▶ _Extracted records_:

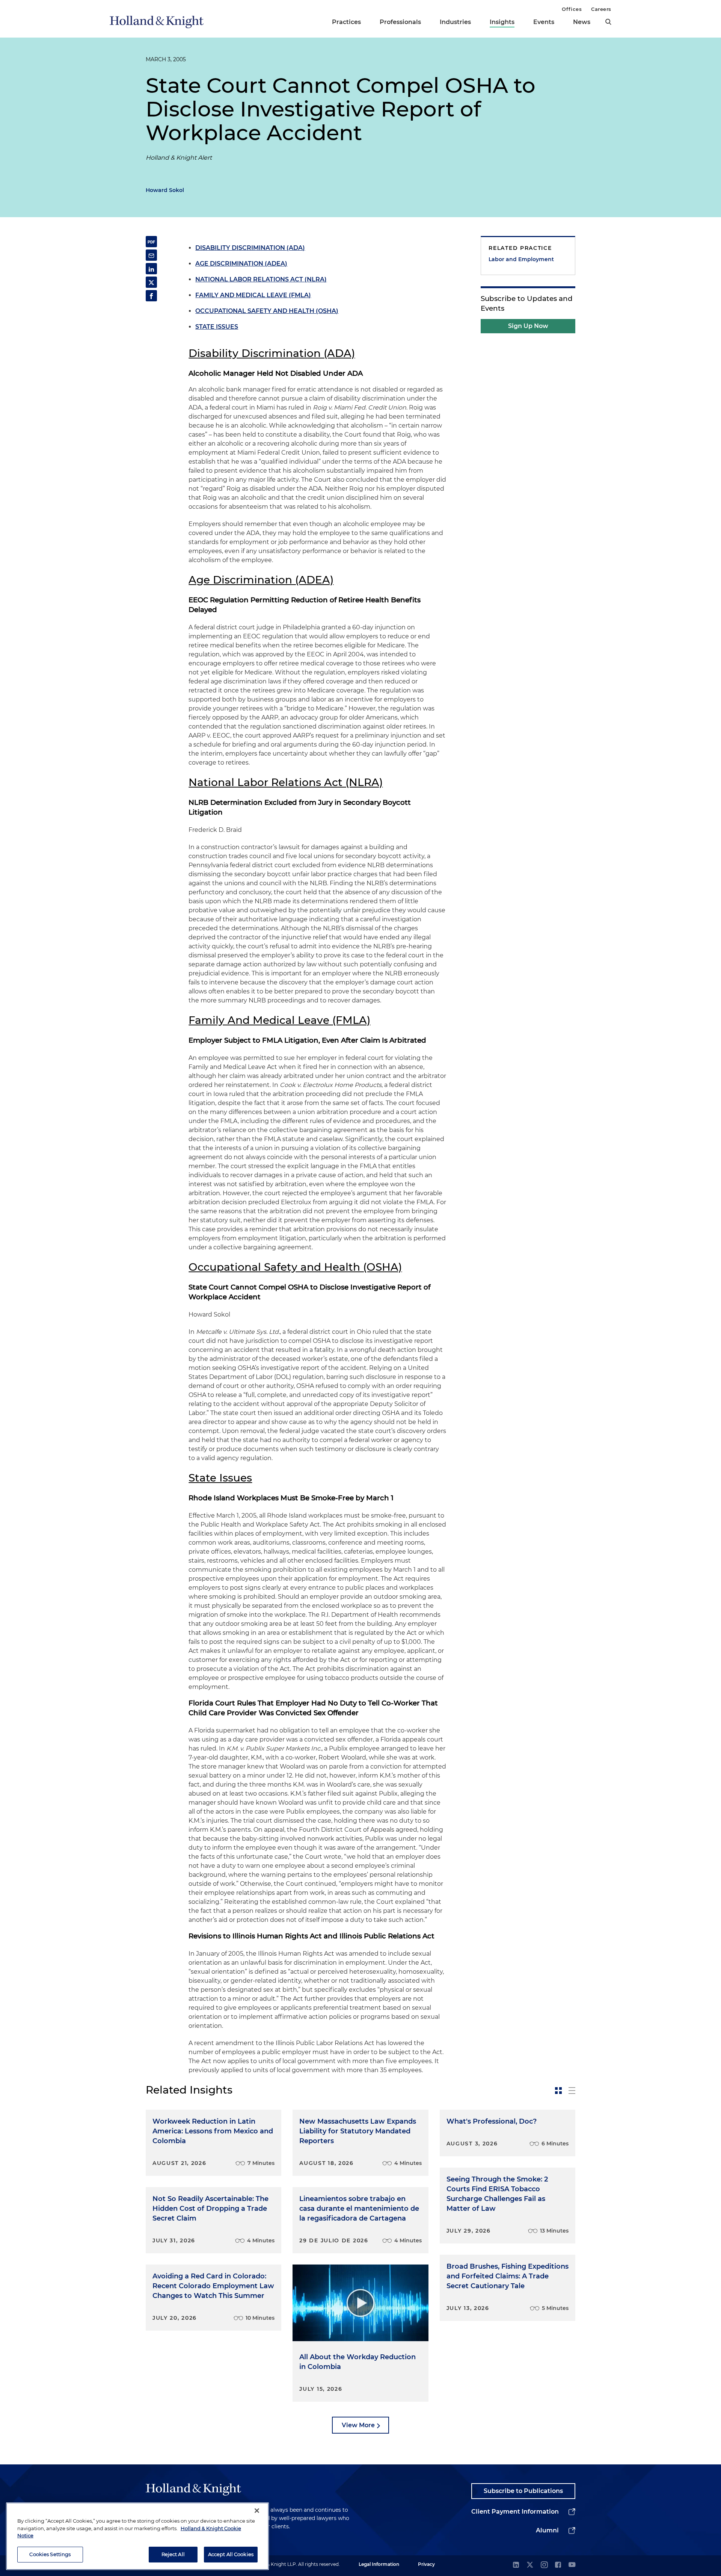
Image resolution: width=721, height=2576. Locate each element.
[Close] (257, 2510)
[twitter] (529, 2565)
==
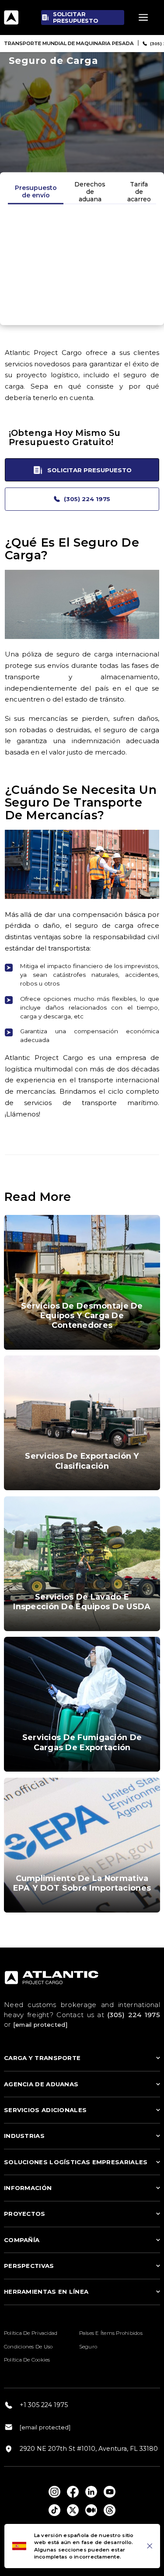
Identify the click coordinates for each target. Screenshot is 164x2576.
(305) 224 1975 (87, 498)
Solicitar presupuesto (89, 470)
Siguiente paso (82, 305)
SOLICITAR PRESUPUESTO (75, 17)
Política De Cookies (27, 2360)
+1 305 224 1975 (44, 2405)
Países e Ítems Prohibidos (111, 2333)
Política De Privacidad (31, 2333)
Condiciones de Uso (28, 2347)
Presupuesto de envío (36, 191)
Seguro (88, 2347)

▶ _Task item_: For the lines above, output exactly those from the line containing "Siguiente paso (82, 305)" through the line containing "Seguro (88, 2347)", and skip the others.

▶ _Task output_:
Siguiente paso (82, 305)
SOLICITAR PRESUPUESTO (75, 17)
Política De Cookies (27, 2360)
+1 305 224 1975 (44, 2405)
Países e Ítems Prohibidos (111, 2333)
Política De Privacidad (31, 2333)
Condiciones de Uso (28, 2347)
Presupuesto de envío (36, 191)
Seguro (88, 2347)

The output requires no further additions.